--- THE TASK ---
Set down every entry once more, exactly as it appears.

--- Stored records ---
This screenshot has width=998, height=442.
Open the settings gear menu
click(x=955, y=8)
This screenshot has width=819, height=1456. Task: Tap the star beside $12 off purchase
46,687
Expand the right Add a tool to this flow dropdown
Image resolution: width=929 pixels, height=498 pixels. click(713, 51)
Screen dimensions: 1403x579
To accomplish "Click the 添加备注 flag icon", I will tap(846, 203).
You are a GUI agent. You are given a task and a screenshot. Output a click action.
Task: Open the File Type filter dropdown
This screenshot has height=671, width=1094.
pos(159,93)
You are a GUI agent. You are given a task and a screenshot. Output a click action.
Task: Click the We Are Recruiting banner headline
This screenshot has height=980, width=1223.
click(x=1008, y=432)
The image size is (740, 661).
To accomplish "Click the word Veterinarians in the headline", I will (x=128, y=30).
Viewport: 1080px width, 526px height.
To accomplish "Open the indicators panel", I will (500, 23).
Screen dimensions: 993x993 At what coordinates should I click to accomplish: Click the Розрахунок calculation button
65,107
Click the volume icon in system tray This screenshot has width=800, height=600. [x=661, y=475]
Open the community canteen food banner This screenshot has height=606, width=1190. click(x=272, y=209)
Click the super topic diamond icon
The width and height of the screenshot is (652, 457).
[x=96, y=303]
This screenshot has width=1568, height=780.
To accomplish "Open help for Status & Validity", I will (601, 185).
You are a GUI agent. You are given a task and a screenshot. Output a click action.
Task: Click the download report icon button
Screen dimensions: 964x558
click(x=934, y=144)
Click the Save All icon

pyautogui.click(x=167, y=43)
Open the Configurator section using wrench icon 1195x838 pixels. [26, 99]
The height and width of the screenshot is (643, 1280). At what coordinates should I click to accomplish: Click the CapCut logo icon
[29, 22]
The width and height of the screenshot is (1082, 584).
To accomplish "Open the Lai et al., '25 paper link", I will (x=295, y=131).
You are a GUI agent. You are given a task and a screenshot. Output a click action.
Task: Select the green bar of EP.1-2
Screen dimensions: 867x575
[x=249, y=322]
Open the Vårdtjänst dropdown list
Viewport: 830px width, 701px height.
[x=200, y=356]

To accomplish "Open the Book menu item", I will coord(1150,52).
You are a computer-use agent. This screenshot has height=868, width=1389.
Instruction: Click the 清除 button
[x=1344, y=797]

--- EXERCISE ANSWER ---
This screenshot has width=998, height=442.
Open the settings gear menu
click(x=955, y=8)
This screenshot has width=819, height=1456. Task: Tap the star beside $12 off purchase
46,687
Expand the right Add a tool to this flow dropdown
Image resolution: width=929 pixels, height=498 pixels. click(713, 51)
Screen dimensions: 1403x579
To accomplish "Click the 添加备注 flag icon", I will tap(846, 203).
You are a GUI agent. You are given a task and a screenshot. Output a click action.
Task: Open the File Type filter dropdown
This screenshot has height=671, width=1094.
pos(159,93)
You are a GUI agent. You are given a task and a screenshot. Output a click action.
Task: Click the We Are Recruiting banner headline
This screenshot has height=980, width=1223.
click(x=1008, y=432)
The image size is (740, 661).
To accomplish "Click the word Veterinarians in the headline", I will (x=128, y=30).
Viewport: 1080px width, 526px height.
To accomplish "Open the indicators panel", I will (500, 23).
Screen dimensions: 993x993 At what coordinates should I click to accomplish: Click the Розрахунок calculation button
65,107
Click the volume icon in system tray This screenshot has width=800, height=600. [x=661, y=475]
Open the community canteen food banner This screenshot has height=606, width=1190. click(x=272, y=209)
Click the super topic diamond icon
The width and height of the screenshot is (652, 457).
[x=96, y=303]
This screenshot has width=1568, height=780.
To accomplish "Open help for Status & Validity", I will (601, 185).
You are a GUI agent. You are given a task and a screenshot. Output a click action.
Task: Click the download report icon button
Screen dimensions: 964x558
click(x=934, y=144)
Click the Save All icon

pyautogui.click(x=167, y=43)
Open the Configurator section using wrench icon 1195x838 pixels. [26, 99]
The height and width of the screenshot is (643, 1280). At what coordinates should I click to accomplish: Click the CapCut logo icon
[29, 22]
The width and height of the screenshot is (1082, 584).
To accomplish "Open the Lai et al., '25 paper link", I will (x=295, y=131).
You are a GUI agent. You are given a task and a screenshot. Output a click action.
Task: Select the green bar of EP.1-2
Screen dimensions: 867x575
[x=249, y=322]
Open the Vårdtjänst dropdown list
Viewport: 830px width, 701px height.
[x=200, y=356]

To accomplish "Open the Book menu item", I will coord(1150,52).
You are a computer-use agent. This screenshot has height=868, width=1389.
Instruction: Click the 清除 button
[x=1344, y=797]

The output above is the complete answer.